How do you make money with such large portions?
Buy smart. I'm not the cheapest place in town. I'm moderate and fair. I make my money. I buy really well. I pay my bills before the ink dries. I get the best quality. I get the best pricing. I never owed anybody anything in 30 years, always in the black, never in the red, but I worked hard at it, very hard. I was hands-on all of the time.
Tell me about your customers.
My customers range from blue collar to billionaires. From 20s to 80s. It's a cross of everybody, retirees, young people, millennials. My place is very friendly and welcoming in the sense that everybody that comes in feels comfortable. We monitor language. We monitor behavior. I have a lot of families with children. It's a foodery where people come to eat. We're not really a sports bar, though we have TVs in every room.
Tell me about some of your regulars at Phil's.
We have one gentleman who comes in every Friday night. He loves the '70s. He has a big following of friends. They start singing every Friday night around 9 o'clock at the bar. They come in just to see him. For about an hour and a half, they're singing '70s tunes. It makes the whole bar alive and people want to come in. We have very loyal customers that like specific tables. Merrill Reese comes in, and he likes to walk in and walk right to his table. He doesn't stop. We always have his table ready.

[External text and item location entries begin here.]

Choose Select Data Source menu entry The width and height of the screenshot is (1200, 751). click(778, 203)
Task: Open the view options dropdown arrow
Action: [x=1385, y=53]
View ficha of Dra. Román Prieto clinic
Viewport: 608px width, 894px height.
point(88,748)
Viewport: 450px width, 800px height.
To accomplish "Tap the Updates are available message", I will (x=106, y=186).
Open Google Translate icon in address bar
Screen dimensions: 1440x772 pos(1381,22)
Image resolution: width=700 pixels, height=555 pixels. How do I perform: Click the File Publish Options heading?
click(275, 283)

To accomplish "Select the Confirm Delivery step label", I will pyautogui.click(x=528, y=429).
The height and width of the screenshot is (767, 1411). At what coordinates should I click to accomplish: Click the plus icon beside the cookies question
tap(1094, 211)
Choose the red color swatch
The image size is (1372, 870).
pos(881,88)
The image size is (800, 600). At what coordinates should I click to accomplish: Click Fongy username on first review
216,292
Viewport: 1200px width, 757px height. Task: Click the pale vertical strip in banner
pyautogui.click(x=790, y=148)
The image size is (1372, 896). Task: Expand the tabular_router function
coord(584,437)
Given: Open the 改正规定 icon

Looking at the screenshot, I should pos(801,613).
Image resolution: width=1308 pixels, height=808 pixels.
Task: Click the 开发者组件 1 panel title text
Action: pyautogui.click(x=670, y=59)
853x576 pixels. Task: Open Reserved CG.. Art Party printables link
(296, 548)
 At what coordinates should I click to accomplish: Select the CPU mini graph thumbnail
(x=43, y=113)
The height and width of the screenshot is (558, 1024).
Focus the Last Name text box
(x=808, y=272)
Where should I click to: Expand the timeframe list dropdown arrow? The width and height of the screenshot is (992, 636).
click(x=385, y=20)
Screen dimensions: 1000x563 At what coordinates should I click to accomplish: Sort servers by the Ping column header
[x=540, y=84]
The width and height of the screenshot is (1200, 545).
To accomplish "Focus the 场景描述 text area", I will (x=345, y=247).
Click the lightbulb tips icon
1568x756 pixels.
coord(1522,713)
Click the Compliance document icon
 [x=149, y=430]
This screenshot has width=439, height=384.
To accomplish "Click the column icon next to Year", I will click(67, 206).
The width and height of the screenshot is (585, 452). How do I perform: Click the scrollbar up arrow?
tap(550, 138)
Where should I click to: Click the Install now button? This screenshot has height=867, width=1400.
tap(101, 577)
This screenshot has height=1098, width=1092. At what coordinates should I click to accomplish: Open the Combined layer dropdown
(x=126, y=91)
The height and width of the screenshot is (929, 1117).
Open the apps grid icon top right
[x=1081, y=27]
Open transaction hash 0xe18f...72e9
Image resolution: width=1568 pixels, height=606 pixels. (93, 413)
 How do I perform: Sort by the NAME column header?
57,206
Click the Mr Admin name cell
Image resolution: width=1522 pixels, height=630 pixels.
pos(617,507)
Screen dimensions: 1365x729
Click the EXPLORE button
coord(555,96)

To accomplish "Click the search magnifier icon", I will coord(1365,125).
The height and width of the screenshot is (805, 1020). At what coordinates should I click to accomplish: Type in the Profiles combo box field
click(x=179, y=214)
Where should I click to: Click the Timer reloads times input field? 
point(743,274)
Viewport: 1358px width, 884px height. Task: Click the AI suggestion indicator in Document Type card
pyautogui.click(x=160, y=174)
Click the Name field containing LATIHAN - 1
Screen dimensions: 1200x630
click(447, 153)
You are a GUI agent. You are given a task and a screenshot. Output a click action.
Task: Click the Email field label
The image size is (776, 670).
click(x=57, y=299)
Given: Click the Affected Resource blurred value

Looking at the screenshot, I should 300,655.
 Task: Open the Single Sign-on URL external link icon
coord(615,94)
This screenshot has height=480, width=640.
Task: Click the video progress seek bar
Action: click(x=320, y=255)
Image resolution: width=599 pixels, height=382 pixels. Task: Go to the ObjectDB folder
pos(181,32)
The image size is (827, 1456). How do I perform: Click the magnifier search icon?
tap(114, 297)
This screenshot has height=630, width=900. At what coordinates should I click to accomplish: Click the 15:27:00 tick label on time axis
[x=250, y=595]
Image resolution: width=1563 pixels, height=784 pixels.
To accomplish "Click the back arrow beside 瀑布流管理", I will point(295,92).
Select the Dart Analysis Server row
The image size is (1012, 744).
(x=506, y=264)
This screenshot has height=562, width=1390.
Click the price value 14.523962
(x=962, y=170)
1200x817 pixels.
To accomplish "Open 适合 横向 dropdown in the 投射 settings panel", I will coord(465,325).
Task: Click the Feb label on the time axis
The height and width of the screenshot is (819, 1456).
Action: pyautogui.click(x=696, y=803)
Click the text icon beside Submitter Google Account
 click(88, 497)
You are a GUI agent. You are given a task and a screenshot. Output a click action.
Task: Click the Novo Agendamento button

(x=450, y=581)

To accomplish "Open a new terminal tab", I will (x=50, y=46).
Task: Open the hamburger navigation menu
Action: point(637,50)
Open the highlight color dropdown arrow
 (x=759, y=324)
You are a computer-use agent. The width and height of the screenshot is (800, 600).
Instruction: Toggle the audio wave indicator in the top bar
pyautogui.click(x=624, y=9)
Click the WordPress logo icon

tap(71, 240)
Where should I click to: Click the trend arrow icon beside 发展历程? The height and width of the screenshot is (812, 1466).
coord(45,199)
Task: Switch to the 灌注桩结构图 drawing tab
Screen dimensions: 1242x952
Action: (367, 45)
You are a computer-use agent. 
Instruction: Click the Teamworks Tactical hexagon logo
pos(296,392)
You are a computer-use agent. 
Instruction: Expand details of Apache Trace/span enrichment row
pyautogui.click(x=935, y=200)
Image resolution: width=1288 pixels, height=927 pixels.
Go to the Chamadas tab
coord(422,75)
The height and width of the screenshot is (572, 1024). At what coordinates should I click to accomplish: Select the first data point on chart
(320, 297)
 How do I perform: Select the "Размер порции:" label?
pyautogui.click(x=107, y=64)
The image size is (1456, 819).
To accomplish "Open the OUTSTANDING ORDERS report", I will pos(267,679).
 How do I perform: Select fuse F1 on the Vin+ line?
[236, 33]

Do you ever think of retiring?
I'm 66, and I'm in very good health, knock on wood. I was going to retire. It sounds great until you retire, then you either want to kill your wife or kick the dog. I work 3½ days a week. I have three managers [Brian Lupo, Joe Lochetto, and John Mallozzi] that have been with me for over 25 years. I'm sort of semiretired. As long as they are willing to do their job, and I don't mind coming in, I'm not in a hurry.